В ту минуту, когда хозяин пустился в пространные описания своей последней заграничной поездки, дверь приоткрылась и в комнату вошла некая фигура, настолько примечательная, что точас же отвлекла внимание увлеченного рассказчика.

— А, входи, входи, голубушка, — расплылся в улыбке Аркаша и хитро посмотрел на меня. — Вот, любезный, познакомься — это Маша… Мария Васильевна.

Я улыбнулся Марии Васильевне, сбивчиво выражая восторг от встречи, но горделивая красавица лишь смерила меня презрительным взглядом и, сев на краешек дивана, томно прикрыла глаза. Аркаша, заметив, что я слежу за пришелицей, подмигнул мне и продолжил свой рассказ.

Он как раз доехал в своем повествовании до шумного, грязного Неаполя, как дверь отворилась повторно, и служанка оповестила нас, что обед подан.

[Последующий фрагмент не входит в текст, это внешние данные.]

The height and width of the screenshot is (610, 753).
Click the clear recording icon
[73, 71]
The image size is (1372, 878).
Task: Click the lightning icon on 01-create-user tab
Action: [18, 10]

Мигом был позабыт Неаполь, и Аркаша, заливаясь соловьем, принялся нахваливать своего нового повара: «Если ты заместо гуляша не проглотишь свой язык, я удивлюсь безмерно, так и знай». Когда же мы, изголодавшейся по деликатесам гурьбой, столпились у дверей, я обернулся, ища глазами Марию Васильевну — та все так же сидела на диване, глядя на нас презрительно и насмешливо. Я удивленно посмотрел на своего приятеля, а он махнул рукой, усмехнувшись: «Мария Васильевна придерживается собственной диеты и никогда с нами не обедает».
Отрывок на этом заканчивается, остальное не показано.